[Information Boundary: Start]

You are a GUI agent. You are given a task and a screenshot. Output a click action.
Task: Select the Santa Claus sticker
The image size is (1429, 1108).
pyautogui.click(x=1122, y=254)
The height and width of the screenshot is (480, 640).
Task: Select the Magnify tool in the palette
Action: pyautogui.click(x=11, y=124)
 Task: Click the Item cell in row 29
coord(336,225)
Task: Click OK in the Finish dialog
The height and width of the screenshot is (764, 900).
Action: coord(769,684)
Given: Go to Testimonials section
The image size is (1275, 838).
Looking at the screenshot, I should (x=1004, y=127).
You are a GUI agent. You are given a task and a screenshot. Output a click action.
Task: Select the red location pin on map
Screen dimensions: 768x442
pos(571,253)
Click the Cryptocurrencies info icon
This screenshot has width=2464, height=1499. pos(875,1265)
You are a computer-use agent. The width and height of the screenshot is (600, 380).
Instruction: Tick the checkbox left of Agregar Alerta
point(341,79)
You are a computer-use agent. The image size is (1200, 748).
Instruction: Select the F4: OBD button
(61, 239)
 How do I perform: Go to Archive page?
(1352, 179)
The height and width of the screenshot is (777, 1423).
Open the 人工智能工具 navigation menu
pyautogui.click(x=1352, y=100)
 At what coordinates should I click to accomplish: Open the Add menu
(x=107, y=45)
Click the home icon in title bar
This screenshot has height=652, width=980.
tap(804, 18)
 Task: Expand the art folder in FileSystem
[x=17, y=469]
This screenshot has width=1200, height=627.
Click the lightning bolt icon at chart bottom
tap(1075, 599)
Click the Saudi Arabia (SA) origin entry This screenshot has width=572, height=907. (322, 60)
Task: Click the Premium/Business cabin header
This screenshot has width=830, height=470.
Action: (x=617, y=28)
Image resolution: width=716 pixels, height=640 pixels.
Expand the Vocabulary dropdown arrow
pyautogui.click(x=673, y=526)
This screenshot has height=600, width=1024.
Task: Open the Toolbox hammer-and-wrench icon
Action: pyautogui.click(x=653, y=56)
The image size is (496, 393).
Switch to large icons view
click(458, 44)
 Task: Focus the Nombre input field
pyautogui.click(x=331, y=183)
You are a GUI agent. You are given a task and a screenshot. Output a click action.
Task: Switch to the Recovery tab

[Information Boundary: End]

**Directions for this task**
In the listing above, find the line containing "Click the Cryptocurrencies info icon" and the line containing "You are a computer-use agent. The image", then retype both and every line between them exactly, with nothing else.

**Expected output**
Click the Cryptocurrencies info icon
This screenshot has width=2464, height=1499. pos(875,1265)
You are a computer-use agent. The width and height of the screenshot is (600, 380).
Instruction: Tick the checkbox left of Agregar Alerta
point(341,79)
You are a computer-use agent. The image size is (1200, 748).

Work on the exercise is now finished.